ID学園高校の「ちょうど良い感じ」にひかれ、入学を即決。自分軸の人生を歩み始める
通信制高校を比較検討するために10校以上のパンフレットを取り寄せ、その中から6校のオープンキャンパスに参加しました。個人的に印象が良かったのは、飛鳥未来きずな高等学校、クラーク記念国際高等学校、そしてID学園高等学校です。
飛鳥未来きずな高等学校は明るい生徒が多く、見学した中では最も自由度が高かったです。クラーク記念国際高等学校は全日制の雰囲気に近く、特に母親がその環境やシステムを気に入っていました。この2校に比べると、ID学園高等学校(以下、ID学園高校)は通信制高校特有の自由度がありながら落ち着いた、それでいて明るい雰囲気もある学校で、「ちょうど良い」と思えました。ID学園高校は最後に見学した学校で、オープンキャンパスの直前まで「なんか学校名がうさんくさいよね」と母親と話していたんです。でも、見学した後は母親の言い分を退けて「この学校に行く」と即決していました。

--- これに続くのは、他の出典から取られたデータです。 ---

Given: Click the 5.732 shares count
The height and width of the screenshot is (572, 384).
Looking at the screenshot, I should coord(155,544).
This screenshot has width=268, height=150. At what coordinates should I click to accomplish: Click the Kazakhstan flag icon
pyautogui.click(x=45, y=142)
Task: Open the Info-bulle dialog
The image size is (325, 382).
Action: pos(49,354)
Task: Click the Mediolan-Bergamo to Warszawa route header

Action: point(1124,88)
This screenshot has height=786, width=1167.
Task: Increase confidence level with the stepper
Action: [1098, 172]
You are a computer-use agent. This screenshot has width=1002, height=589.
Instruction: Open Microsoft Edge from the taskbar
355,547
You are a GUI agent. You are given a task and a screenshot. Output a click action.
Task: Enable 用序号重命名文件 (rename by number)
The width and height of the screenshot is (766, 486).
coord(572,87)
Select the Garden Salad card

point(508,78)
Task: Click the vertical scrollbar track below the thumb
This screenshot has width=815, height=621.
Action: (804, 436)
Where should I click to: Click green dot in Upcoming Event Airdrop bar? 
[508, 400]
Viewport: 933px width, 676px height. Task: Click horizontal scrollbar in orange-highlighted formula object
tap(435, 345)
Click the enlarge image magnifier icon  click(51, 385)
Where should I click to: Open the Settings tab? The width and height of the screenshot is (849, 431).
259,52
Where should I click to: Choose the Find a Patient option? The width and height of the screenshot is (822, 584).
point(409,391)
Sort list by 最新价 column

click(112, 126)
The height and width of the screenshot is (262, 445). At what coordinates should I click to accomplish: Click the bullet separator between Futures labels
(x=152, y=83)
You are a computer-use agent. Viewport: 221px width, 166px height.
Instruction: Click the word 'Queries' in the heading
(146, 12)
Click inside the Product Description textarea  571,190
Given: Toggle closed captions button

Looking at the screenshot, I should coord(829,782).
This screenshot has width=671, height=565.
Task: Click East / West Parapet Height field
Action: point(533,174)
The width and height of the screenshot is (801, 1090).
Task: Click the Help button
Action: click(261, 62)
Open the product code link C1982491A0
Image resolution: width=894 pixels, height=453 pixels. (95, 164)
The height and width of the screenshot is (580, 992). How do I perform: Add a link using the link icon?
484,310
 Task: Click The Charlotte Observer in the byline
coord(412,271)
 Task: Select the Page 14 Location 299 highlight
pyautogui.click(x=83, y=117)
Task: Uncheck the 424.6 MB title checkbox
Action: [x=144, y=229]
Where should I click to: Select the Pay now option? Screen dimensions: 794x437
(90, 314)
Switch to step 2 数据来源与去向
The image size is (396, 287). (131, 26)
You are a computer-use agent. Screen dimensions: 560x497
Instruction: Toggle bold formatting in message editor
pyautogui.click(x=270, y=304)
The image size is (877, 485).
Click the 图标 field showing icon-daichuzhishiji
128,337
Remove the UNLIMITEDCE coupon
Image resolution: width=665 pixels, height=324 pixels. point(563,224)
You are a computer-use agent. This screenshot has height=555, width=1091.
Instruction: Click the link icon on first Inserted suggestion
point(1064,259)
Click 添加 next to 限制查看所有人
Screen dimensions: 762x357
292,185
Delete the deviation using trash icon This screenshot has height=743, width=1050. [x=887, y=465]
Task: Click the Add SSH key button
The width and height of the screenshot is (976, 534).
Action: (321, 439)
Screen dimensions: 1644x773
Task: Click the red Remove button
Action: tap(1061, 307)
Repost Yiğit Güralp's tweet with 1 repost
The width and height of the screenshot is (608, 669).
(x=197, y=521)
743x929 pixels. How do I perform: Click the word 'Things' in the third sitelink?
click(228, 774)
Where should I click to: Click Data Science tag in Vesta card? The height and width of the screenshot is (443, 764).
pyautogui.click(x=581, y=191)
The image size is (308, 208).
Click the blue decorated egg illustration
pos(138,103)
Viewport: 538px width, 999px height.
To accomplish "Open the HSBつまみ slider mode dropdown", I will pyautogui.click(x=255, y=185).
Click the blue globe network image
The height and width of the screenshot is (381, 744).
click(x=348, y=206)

中学受験では母親に勧められるまま、「制服がかわいいから良いかも」という理由だけで受験する学校を決めました。しかし、実際に入学すると毎日勉強に追われ、ストレスが蓄積した結果、不登校になってしまいました。もし高校選びでも母親の意向に沿うと、また同じような状況になるかもしれない。そう思い、自分の主張を貫きました。
思えば、この時に自分の行きたい学校を自分の意思で選んだことが「他人軸」から「自分軸」の生活を送れるようになったきっかけだったと感じます。
母親に勧められるまま中高一貫校を選んだ時も、他者に引き起こされるさまざまな音をストレスに感じて聴覚過敏になった時も、対人関係のトラブルで社交不安障害になった時も、私は他人軸の人生を生きていました。
もちろん、母親は「薬剤師になりたい」という私の夢を応援するために中高一貫校を勧めてくれ、通信制高校を検討する際もパンフレットを一緒に見たり、オープンキャンパスに同行してくれたり、常に私に寄り添ってサポートしてくれました。そのことには本当に感謝していますし、これまでは単純に私の主張が弱く、周囲の影響を強く受けていたのかもしれません。でも、自分の意志で学校を選ぶことで、ようやく自分軸の人生が始まったような気がしました。

着たい服で登校し、自主的に勉強し、放課後は友達と遊ぶ。それが通信制高校の青春
今は大宮キャンパスで通学型の週3日コースに通っています。登校日は月・水・金で、主要5教科の対面授業の他、自分でテーマを決めて調べる探究授業や時事問題を扱うNIE(News in Education )などを受講しています。通信制高校は単位を取るためにレポートを提出しなければなりませんが、レポートの範囲については先生が対面授業で教えてくれますし、あくまで教科書がベースなのでそれほど難しくはありません。私はまず自分の力でレポートを解いてみて、わからなければ教科書や解説動画を見ています。レポートは5月、6月、7月、9月、10月、11月の毎月15日が提出日になっており、難しくはありませんが量は多いです。そのため、毎日コツコツと取り組むことが重要だとわかってきました。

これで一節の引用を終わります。